Elías Ahúja y Andría (January 8, 1863 – July 20, 1951) was a Spanish philanthropist, politician, businessman and academic.

==Life==
He was born in Cádiz on January 8, 1863. He studied commerce at the Technical Institute of Boston. In 1903, he moved to the Republic of Chile and became Vice-president and later Director of the "Dupont Nitrate Company". In 1922, he returned to Spain and founded the "Elías Ahúja Charity", associated with the Good Samaritans. Interested in culture, he founded several sports, military, religious and educative institutions. He constructed hospitals, clinics, dining halls, schools, quarters, and city council buildings, provided the poor with food, helped widows and orphans, and worked to improve conditions in jails and sanitoriums.

He did much work to assist the Institución Exploradores de España (Scouts) in Puerto Santa Maria, and his work favored other cities such as Seville, Cádiz, Paterna de Rivera, Espera and Villaluenga del Rosario among others too. He was a candidate in the last elections of the Monarchy and also an academic of the Real Hispano Americana y Bellas Artes de Cádiz.

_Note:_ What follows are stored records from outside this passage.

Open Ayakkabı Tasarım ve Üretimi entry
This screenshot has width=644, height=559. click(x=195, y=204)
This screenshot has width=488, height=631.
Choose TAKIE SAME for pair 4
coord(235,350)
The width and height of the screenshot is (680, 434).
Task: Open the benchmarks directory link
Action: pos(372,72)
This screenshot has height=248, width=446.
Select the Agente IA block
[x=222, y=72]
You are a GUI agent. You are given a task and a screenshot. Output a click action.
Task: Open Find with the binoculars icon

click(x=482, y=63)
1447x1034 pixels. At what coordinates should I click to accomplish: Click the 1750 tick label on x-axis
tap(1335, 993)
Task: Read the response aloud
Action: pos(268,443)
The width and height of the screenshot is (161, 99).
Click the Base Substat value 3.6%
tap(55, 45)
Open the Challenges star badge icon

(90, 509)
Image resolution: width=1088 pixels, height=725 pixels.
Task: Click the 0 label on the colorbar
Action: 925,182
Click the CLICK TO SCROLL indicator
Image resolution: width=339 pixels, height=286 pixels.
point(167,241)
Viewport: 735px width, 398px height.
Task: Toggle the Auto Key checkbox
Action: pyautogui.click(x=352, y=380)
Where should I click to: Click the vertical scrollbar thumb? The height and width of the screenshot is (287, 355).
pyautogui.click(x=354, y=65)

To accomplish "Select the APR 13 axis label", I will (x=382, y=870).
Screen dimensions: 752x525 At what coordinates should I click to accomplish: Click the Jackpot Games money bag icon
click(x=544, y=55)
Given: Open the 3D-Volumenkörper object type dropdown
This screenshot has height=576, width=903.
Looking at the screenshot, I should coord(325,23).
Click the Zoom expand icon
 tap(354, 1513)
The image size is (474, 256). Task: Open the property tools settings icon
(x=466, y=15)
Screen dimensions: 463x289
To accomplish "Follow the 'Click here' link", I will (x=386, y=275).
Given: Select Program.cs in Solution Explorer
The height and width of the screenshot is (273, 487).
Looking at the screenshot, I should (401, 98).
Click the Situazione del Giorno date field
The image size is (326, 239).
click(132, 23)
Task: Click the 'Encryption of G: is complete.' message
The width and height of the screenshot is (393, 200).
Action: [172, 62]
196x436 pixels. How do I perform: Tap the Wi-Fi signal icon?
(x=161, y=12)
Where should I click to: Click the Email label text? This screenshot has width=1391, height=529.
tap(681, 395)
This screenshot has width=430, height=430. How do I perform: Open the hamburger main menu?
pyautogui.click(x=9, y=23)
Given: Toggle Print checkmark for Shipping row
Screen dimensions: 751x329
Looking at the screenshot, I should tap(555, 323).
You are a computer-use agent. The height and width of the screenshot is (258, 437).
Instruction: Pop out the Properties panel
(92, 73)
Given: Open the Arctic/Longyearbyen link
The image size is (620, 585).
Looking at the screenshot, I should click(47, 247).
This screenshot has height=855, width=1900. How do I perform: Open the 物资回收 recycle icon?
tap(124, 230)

He was honorary president of the Red Cross in Cádiz and Seville and was awarded state decorations for his philanthropy, such as the Military Service Cross, the Gold Medal of the Red Cross, the Cross of the Civilian Order, and the Gold Medal of the Scouts, etc. However, he was later accused of misusing funds and was forced to leave Spain in 1937 through Gibraltar. He died on July 20, 1951 in New York City.

His name is honored in Puerto Santa Maria, where a place and house are dedicated to him, and a council plaque honors him. One of the campuses of the City University of Madrid takes his name.